Petugas juga menyita uang sebesar Rp 115 Miliar di brankas dan 3kg perhiasan
emas. semua didapat dari kantor pusat KKM. Bisnis yang dilakoni KKM hanya
menirama simpanan dari masyarakat. memang ada bisnis jual sembako, perhiasan
dan lain - lain. Tapi itu dirasa tidak bisa mencukupi pembayaran bunga yang
hampir mencapai 150 persen. Polisi juga menemukan adanya bisnis aneh, KKM yang
berdiri pada 28 Maret 2006 mengharuskan anggota menyetor 50jt. janjinya bisa
mendapatkan mobil yang harganya dua kali lipat dari uang setoran pertama.

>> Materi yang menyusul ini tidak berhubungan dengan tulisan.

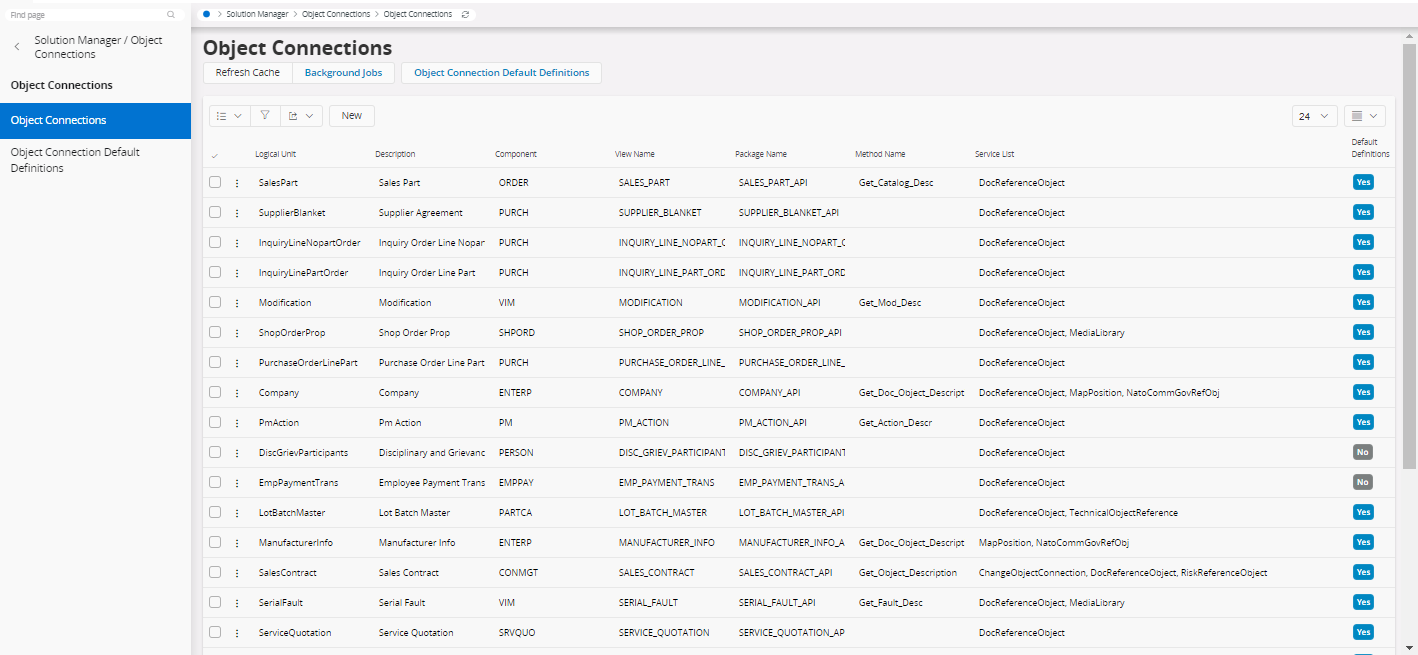
Task: Expand the page size 24 dropdown
Action: pos(1314,116)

begitu juga bila menyetor ung sebesar Rp 5jt dalam hitungan 6 bulan, nasabah
bisa mnedapatkan sepeda motor yang diinginkan. janji itu sngat mustahil. Bunga
Bank saja ada di kisaran lima persen setahun. depositopun tidak bisa mencapai
perkembangan nominal yang sefantastik itu. Karena belum ada masyarakat yang
melaporkan kasus tersebut kearah penipuan, Kapolda merujuk pasal 16 Undang -
Undang Peerbankan. Lembaga nonbank tidak boleh menerima penyertaan dari masyarakat
tanpa izin dari Bank Indonesia (BI).
Ancaman hukuman 10 tahun penjara dan denda Rp 15 Milliar. Polda sudah
memprediksi bahwa penuntutan itu akan muncul gejolak di kalangan nasabah,
apalagi anggotanya sudah mencapai puluhan ribu.